- Born: 1963 Libya
- Died: 10 November 2020 (aged 56–57) Benghazi, Libya
- Occupation: Activist

= Hanan al-Barassi =

Libyan activist (1963–2020)

Hanan al-Barassi (حنان البرعصي; 1963 – 10 November 2020) was a Libyan activist for human rights and women's rights.

==Biography==
al-Barassi was born in Libya in 1963. She was born into an influential tribe in the east of the country. She was very active on social media, bypassing strict controls and broadcasting livestreams to defend women's rights and denounce corruption, particularly by Khalifa Haftar and his armed militants. According to Hanan Salah, a reporter for Human Rights Watch, al-Barassi also fought against financial fraud and alleged cases of rape and sexual assault in the city of Benghazi. Her actions were heavily publicized, attracting many enemies to herself.

Hanan al-Barassi was assassinated in Benghazi on 10 November 2020 by a group of men supporting Haftar, although they have not been identified. Shortly before her death, she had been livestreaming on Facebook, where she had been criticizing Khalifa Haftar.

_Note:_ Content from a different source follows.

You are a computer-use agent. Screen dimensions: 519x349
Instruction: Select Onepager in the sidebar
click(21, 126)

Amnesty International reported that she had already been receiving death threats, and an assassination attempt on her daughter in Benghazi had failed the previous year. The Syndicat des avocats libyens stated that security forces instructed assassins to "silence" her.

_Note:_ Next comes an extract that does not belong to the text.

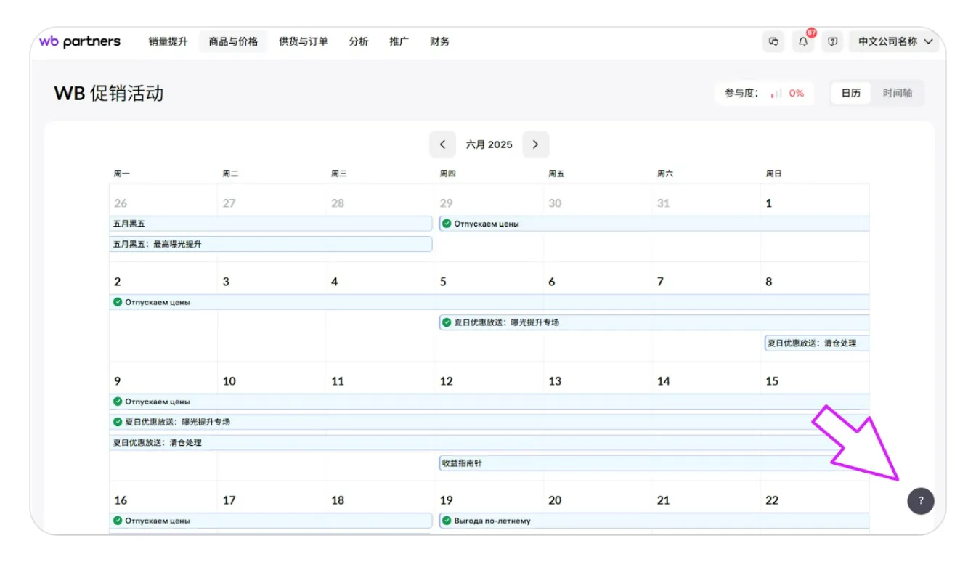Advance to next month with right arrow
The height and width of the screenshot is (562, 976).
(535, 144)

al-Barassi's death highlighted the danger of denigrating political leaders in Libya, reported Amnesty International. Her death came one year after the disappearance of parliamentarian Seham Sergiwa, who was kidnapped by armed men supporting Haftar in Tripoli and never reappeared. On her tombstone, the inscription "Martyrdom of Truth" appeared in honor of al-Barassi.